I began to understand why my dad described losing his sight as “slow torture.”

The Dialogue in the Dark experience was life-changing, enlightening. It occurred to me that it could have done wonders in training health care personnel and policy-makers, but like many important things in society, it did not receive funding and subsequently closed down in South Africa.

I have been speaking and writing about disability and inclusion in a general way for a few years now, but I never really opened up about what drives my passion for improved health care, until recently. It’s a story that brings up a lot of emotion for me. The impact of disability is not just on an individual but on the family. The effects may be felt in terms of poverty, school attendance, economic strain (catastrophic health expenditure), emotional well-being and community stigma.

When I was around eight years old, I was oblivious to the point of being insensitive. A memory that is etched in my mind is when my dad began knocking into cupboards. I asked, “Dad, why are you knocking things?” to which he jovially replied, “I guess I have knock knees.” I could see the hurt in his eyes and it is a moment that I still feel guilty about today.

It was not until I was much older that I realized that was the beginning of a journey which would change his place in the world. People started to see him as his disability, or talk about him in the third person or even past him – “He can’t see” – or limit their conversations to, “How is your eyesight now?” If they only knew the rich conversations they were missing. My dad is truly the most brilliant mind – passionate about humanity – that I have ever come across.

I recall how he would put that rigid contact lens into his eye and each time he did, it was painful both to him and to those who watched. I saw how his eye would become red, but he kept the contact lens in because he was desperate to see.

I can’t remember the exact moment I took his hand, but I was the first of my siblings to do so. At the time, we did not know about rehabilitation of visually impaired persons, but I figured out how to guide my dad: “take a step… there’s a bump… we’re going downhill now… the chair is behind you.”
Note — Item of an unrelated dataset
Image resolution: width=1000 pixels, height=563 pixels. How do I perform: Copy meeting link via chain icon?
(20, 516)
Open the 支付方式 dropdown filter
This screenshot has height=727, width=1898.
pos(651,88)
It wasn’t until I got to university and volunteered at the disability unit that I learned about assistive devices, like a magnifying glass for reading. We then made an appointment for my dad at a centre with a variety of devices. It was emotional for me to see everything that was available, although I always hid it. The reality was that the cost of these devices began at $500, and although there were so many which could help my dad, we could only afford one for reading.

My father’s medical journey, coupled with a debilitating public health care system in South Africa, gave me first-hand insight into how health facilities, especially in low and middle-income countries, can be inaccessible. Entering the third largest hospital in the world, SA’s Chris Hani Baragwanath, is next to impossible for a differently-abled person: from not being able to access transportation to the hospital, to having no navigational assistance at the facility itself; untrained, sometimes uncommunicative staff; forms to be filled out; and packaging of medication which does not cater to the visually impaired. If disabled washrooms are available, they are designed for wheelchair users. With little assistance from staff, I would have to aid my father in a male washroom, or hope that somehow he find his way around by himself.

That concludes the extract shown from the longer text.